>>>>>

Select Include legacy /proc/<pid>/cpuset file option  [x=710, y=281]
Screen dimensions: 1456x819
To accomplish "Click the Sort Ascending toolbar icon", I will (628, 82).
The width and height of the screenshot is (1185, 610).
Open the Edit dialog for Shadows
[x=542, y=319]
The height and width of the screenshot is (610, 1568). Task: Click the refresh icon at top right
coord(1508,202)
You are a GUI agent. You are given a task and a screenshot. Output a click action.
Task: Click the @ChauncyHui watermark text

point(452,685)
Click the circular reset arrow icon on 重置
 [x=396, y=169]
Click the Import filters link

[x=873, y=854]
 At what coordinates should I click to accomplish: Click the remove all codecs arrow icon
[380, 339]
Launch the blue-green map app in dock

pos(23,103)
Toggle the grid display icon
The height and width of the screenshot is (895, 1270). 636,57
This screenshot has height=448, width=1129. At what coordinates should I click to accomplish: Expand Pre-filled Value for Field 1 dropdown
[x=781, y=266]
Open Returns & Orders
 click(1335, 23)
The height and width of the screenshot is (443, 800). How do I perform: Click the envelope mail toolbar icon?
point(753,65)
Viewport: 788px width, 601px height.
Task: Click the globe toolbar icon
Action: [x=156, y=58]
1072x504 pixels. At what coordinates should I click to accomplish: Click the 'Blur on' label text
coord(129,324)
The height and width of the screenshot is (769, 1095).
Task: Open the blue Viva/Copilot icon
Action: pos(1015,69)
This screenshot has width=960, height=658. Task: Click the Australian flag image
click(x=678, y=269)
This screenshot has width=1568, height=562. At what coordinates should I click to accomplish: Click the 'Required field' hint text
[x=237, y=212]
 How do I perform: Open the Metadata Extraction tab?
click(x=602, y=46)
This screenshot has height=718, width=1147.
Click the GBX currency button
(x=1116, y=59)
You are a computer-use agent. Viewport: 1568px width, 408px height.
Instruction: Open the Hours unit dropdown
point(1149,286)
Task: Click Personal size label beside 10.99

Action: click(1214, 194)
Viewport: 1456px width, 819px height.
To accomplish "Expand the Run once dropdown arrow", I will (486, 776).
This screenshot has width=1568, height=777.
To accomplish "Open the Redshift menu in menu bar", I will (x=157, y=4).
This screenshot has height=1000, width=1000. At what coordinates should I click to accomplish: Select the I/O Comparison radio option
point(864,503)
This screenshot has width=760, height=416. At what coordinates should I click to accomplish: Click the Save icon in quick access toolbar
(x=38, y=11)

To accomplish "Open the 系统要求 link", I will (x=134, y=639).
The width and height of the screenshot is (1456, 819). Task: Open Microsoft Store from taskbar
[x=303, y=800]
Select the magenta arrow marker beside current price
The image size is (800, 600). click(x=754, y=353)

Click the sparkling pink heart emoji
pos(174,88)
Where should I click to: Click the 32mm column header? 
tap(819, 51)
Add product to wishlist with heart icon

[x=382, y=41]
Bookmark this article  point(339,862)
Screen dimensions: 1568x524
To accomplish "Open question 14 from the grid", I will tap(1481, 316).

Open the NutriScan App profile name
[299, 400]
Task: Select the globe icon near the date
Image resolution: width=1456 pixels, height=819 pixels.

<<<<<

Please rewrite the whole listing above as a JSON array of strings, one string per line, leaving out any blank lines.

[
  "Select Include legacy /proc/<pid>/cpuset file option  [x=710, y=281]",
  "Screen dimensions: 1456x819",
  "To accomplish \"Click the Sort Ascending toolbar icon\", I will (628, 82).",
  "The width and height of the screenshot is (1185, 610).",
  "Open the Edit dialog for Shadows",
  "[x=542, y=319]",
  "The height and width of the screenshot is (610, 1568). Task: Click the refresh icon at top right",
  "coord(1508,202)",
  "You are a GUI agent. You are given a task and a screenshot. Output a click action.",
  "Task: Click the @ChauncyHui watermark text",
  "point(452,685)",
  "Click the circular reset arrow icon on 重置",
  " [x=396, y=169]",
  "Click the Import filters link",
  "[x=873, y=854]",
  " At what coordinates should I click to accomplish: Click the remove all codecs arrow icon",
  "[380, 339]",
  "Launch the blue-green map app in dock",
  "pos(23,103)",
  "Toggle the grid display icon",
  "The height and width of the screenshot is (895, 1270). 636,57",
  "This screenshot has height=448, width=1129. At what coordinates should I click to accomplish: Expand Pre-filled Value for Field 1 dropdown",
  "[x=781, y=266]",
  "Open Returns & Orders",
  " click(1335, 23)",
  "The height and width of the screenshot is (443, 800). How do I perform: Click the envelope mail toolbar icon?",
  "point(753,65)",
  "Viewport: 788px width, 601px height.",
  "Task: Click the globe toolbar icon",
  "Action: [x=156, y=58]",
  "1072x504 pixels. At what coordinates should I click to accomplish: Click the 'Blur on' label text",
  "coord(129,324)",
  "The height and width of the screenshot is (769, 1095).",
  "Task: Open the blue Viva/Copilot icon",
  "Action: pos(1015,69)",
  "This screenshot has width=960, height=658. Task: Click the Australian flag image",
  "click(x=678, y=269)",
  "This screenshot has width=1568, height=562. At what coordinates should I click to accomplish: Click the 'Required field' hint text",
  "[x=237, y=212]",
  " How do I perform: Open the Metadata Extraction tab?",
  "click(x=602, y=46)",
  "This screenshot has height=718, width=1147.",
  "Click the GBX currency button",
  "(x=1116, y=59)",
  "You are a computer-use agent. Viewport: 1568px width, 408px height.",
  "Instruction: Open the Hours unit dropdown",
  "point(1149,286)",
  "Task: Click Personal size label beside 10.99",
  "Action: click(1214, 194)",
  "Viewport: 1456px width, 819px height.",
  "To accomplish \"Expand the Run once dropdown arrow\", I will (486, 776).",
  "This screenshot has width=1568, height=777.",
  "To accomplish \"Open the Redshift menu in menu bar\", I will (x=157, y=4).",
  "This screenshot has height=1000, width=1000. At what coordinates should I click to accomplish: Select the I/O Comparison radio option",
  "point(864,503)",
  "This screenshot has width=760, height=416. At what coordinates should I click to accomplish: Click the Save icon in quick access toolbar",
  "(x=38, y=11)",
  "To accomplish \"Open the 系统要求 link\", I will (x=134, y=639).",
  "The width and height of the screenshot is (1456, 819). Task: Open Microsoft Store from taskbar",
  "[x=303, y=800]",
  "Select the magenta arrow marker beside current price",
  "The image size is (800, 600). click(x=754, y=353)",
  "Click the sparkling pink heart emoji",
  "pos(174,88)",
  "Where should I click to: Click the 32mm column header? ",
  "tap(819, 51)",
  "Add product to wishlist with heart icon",
  "[x=382, y=41]",
  "Bookmark this article  point(339,862)",
  "Screen dimensions: 1568x524",
  "To accomplish \"Open question 14 from the grid\", I will tap(1481, 316).",
  "Open the NutriScan App profile name",
  "[299, 400]",
  "Task: Select the globe icon near the date",
  "Image resolution: width=1456 pixels, height=819 pixels."
]